At the same time, these infringements have become increasingly professionalized, involving mass registrations, multiple extensions, and fraudulent uses combining websites and email services.

An industrialized form of litigation

Cumulative data show that WIPO has now administered more than 80,000 domain name disputes since the inception of its dispute resolution mechanisms.

From a statistical perspective, this critical mass produces two major effects:

• a highly structured and predictable case-law,
• a growing deterrent effect on the most visible fraudulent operators.

Geographical distribution and sectors of activity

Complaints originate from rights holders established in numerous countries, with a strong concentration of filings from the United States, France, and the United Kingdom.

The disputes span a wide range of economic sectors, including retail and distribution, digital technologies, healthcare, finance, and consumer goods.

WIPO mechanisms: scope and operational effectiveness

UDRP and related procedures: an international standard

The procedures administered by WIPO, foremost among them the UDRP, make it possible to obtain the transfer or cancellation of a domain name when three cumulative conditions are met:

• identity or confusing similarity with a prior right,
• absence of rights or legitimate interests on the part of the respondent,
• registration and use in bad faith.

A pragmatic and predictable procedural framework

The average duration of a procedure remains limited, generally a matter of weeks, with reasoned decisions that are widely published, thereby contributing to legal certainty and jurisprudential consistency.

Strategic impacts for companies and legal departments

Integrating WIPO procedures into a global protection strategy

The statistics invite companies to rethink their internal organization, including:

• anticipation of infringements,
• structured international monitoring,
• the ability to initiate WIPO proceedings rapidly.

A complementary lever to judicial litigation

Recourse to WIPO does not systematically replace court actions, but rather forms part of a complementary approach.

It allows companies to reserve judicial proceedings for matters with high strategic value, while effectively addressing large-scale or repetitive infringements. In practice, WIPO procedures often make it possible to:

• Act quickly,
• Reduce costs,
• Secure digital assets upstream of more complex litigation.

Conclusion

WIPO’s record 2025 statistics reflect a clear reality: out-of-court resolution of intellectual property disputes has become a central pillar of digital law.

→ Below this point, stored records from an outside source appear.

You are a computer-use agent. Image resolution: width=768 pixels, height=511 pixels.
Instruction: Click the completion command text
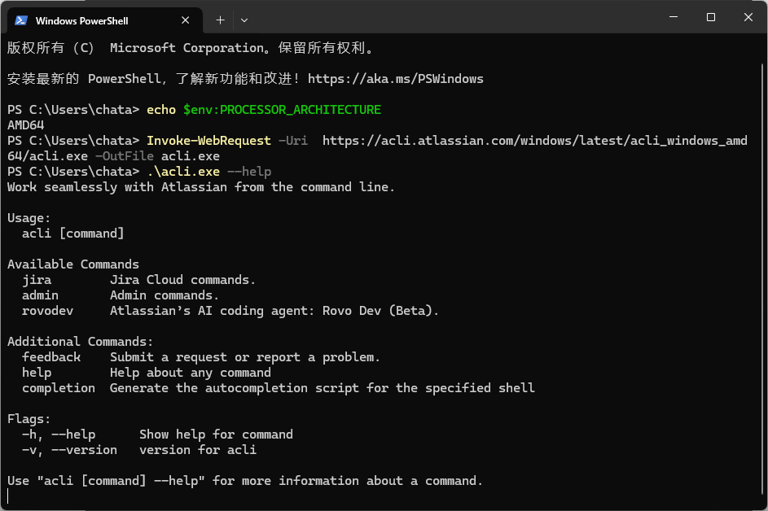click(x=58, y=387)
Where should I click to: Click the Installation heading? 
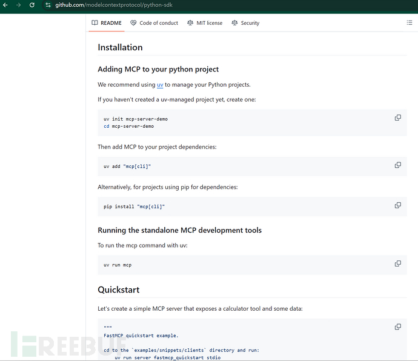click(120, 47)
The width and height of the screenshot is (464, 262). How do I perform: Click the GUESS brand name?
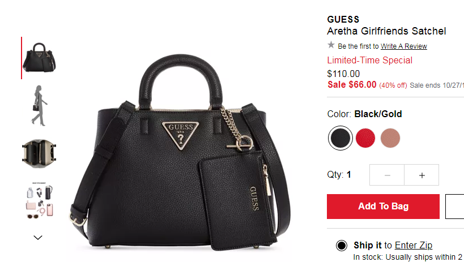coord(343,19)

For businesses, these mechanisms now constitute an essential strategic tool, provided they are integrated into a comprehensive and forward-looking approach to the protection of intangible assets.

Dreyfus & Associés assists its clients in managing complex intellectual property cases, offering personalized advice and comprehensive operational support for the complete protection of intellectual property.

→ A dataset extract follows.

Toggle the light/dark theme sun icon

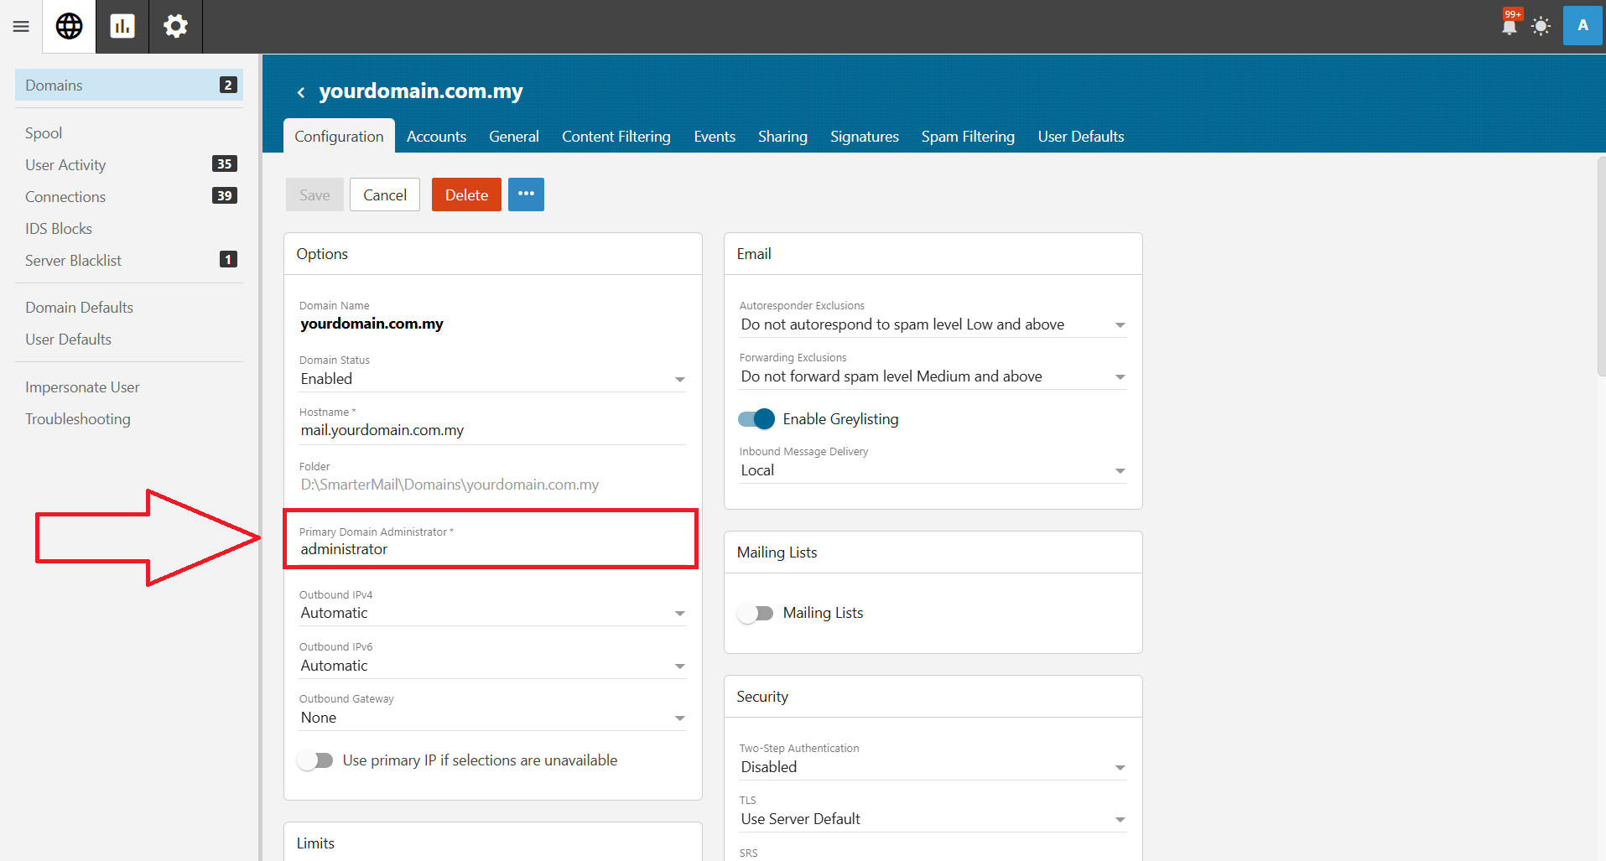click(x=1541, y=26)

Dreyfus & Associés works in partnership with a global network of attorneys specializing in Intellectual Property.

Nathalie Dreyfus with the support of the entire Dreyfus team

FAQ

1. How can a WIPO procedure be prepared effectively?
By gathering solid technical evidence, conducting a precise legal analysis, and clearly demonstrating bad faith.

2. Are WIPO decisions binding?
They are enforceable at the registrar level, subject to the absence of judicial proceedings initiated within the prescribed deadlines.

3. Are WIPO procedures truly effective?
The growing volume of cases and their recurrence demonstrate an effectiveness recognized by companies of all sizes.

4. Does a WIPO procedure prevent subsequent judicial action?
No. It does not preclude complementary actions before the competent courts.

5. Why is there such a sharp increase in WIPO procedures?
The statistics reflect the multiplication of digital infringements and the search for rapid, international, and specialized solutions.

6. Will domain name disputes continue to increase?
Current statistical trends indicate a likely continuation of growth, driven by fraudulent practices and the expansion of domain name extensions.

This publication is intended to provide general guidance to the public and to highlight certain issues. It is not intended to apply to specific circumstances or to constitute legal advice.